The gardener saw possibilities of digging around it and giving it fertilizer. Have you ever had a Christ-like gardener in your life? Perhaps a parent, a boss, or a spouse who believed in you?
The second chance: The gardener proposes another solution that might correct the problem to save the tree. Yet the fact that readers are left without a resolution to this narrative means that the story, like life itself, remains open.
Some questions for this third week of Lent-
Do we continue to make foolish mistakes? What habits are making me fruitful?
What habits are making me barren?
What sinful practices are hurting my soul, my faith?
What in your life seems to impede your ability to draw nutrients and bear fruit? What practical steps can you take to eliminate these impediments?
Who or what in your life nourishes you spiritually?
What fruit can you see from that nourishment?
Do we say, I can’t change because I’m too far gone? If so, the loss of one’s old life can be a condition for achieving a new one. It is important to understand and identify the thoughts and behaviors which led to past inappropriate behavior. This becomes the focus of relapse into sin by prevention- the behaviors to be avoided in the future to reduce the risk of re-offense of God or our neighbor’s spiritual life and well-being.
E.g., Preface III of Lent mentions some fruits—"For you will that our self-denial should give you thanks, humble our sinful pride, contribute to the feeding of the poor, and so help us imitate you in your kindness.”
The gardener is Jesus who saved us by hanging on the tree of the wood of the Cross.
We can ask for intercessors or advocates, like fertilizer, to pray for us, like Mary at Cana.
Life’s second chances are what the cross is all about!
We can’t waste this opportunity.
The Christian life is like an airplane -- when you stop you drop.
Repentance is on-going, thus the prefix “re;” again or repeat.
Repentance also means it is one's recognition that another way of life is superior to the one which he has been living and his commitment to the new way.
Like Moses seeing the fire flaming out of a bush without burning the bush. The fire burned for him, then in him, and through him. So many profound prayerful religious experiences happen alone, like Moses. Like Moses, prayer spark us to action to serve others.
In conclusion: The bad things in life can so suddenly awaken us to things that really matter, e.g.
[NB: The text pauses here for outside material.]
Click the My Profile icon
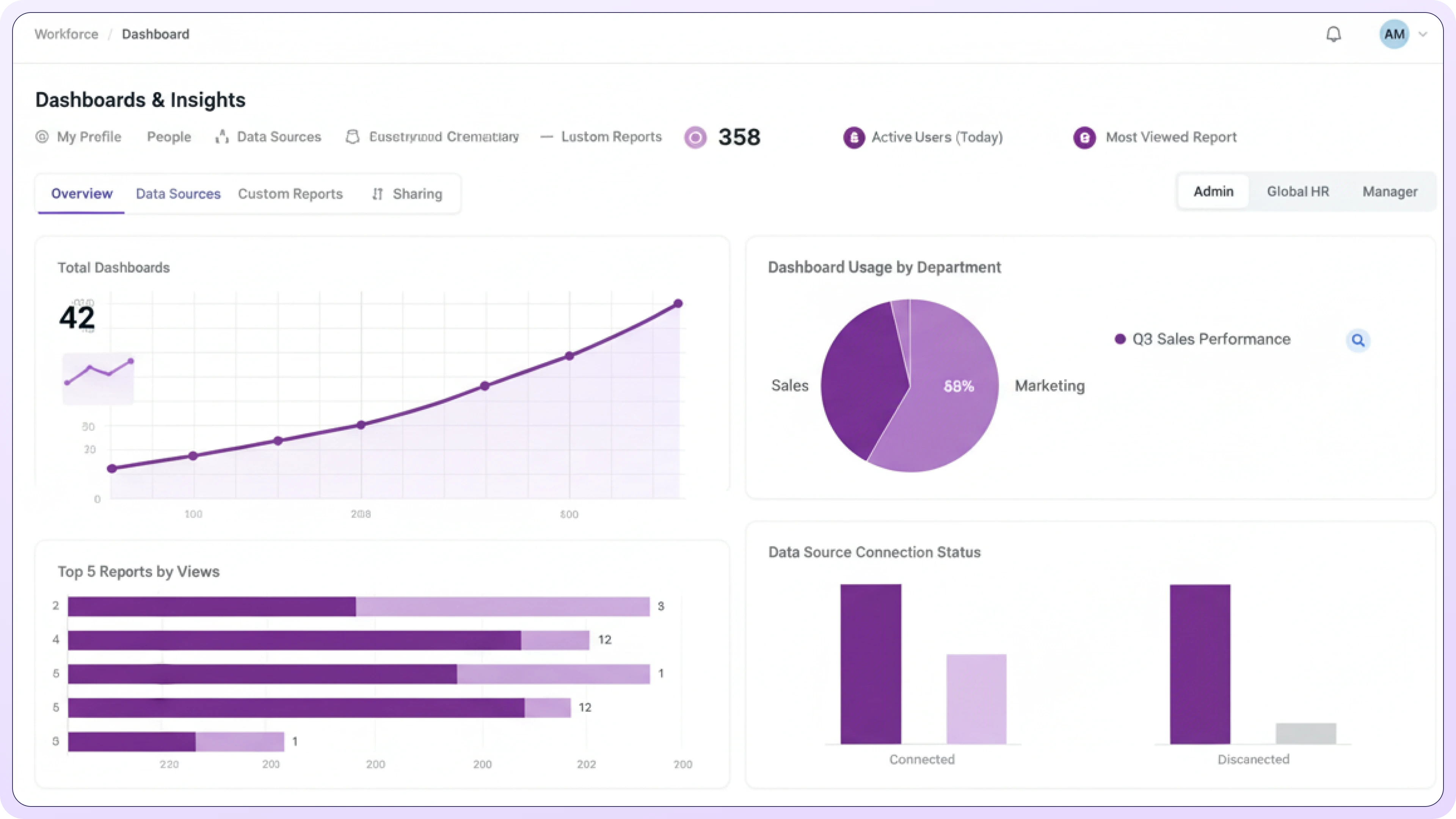 coord(42,137)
The people were telling Jesus about the recent bad headlines about Pilate killing a bunch of Jews from Galilee, and an engineering or construction disaster where a tower fell and killed 18 people.
When Jesus said, if you do not repent you will all perish as they did, means that those who die in a state of alienation from God, and death can come at any time, they will continue in that alienation if they don’t repent.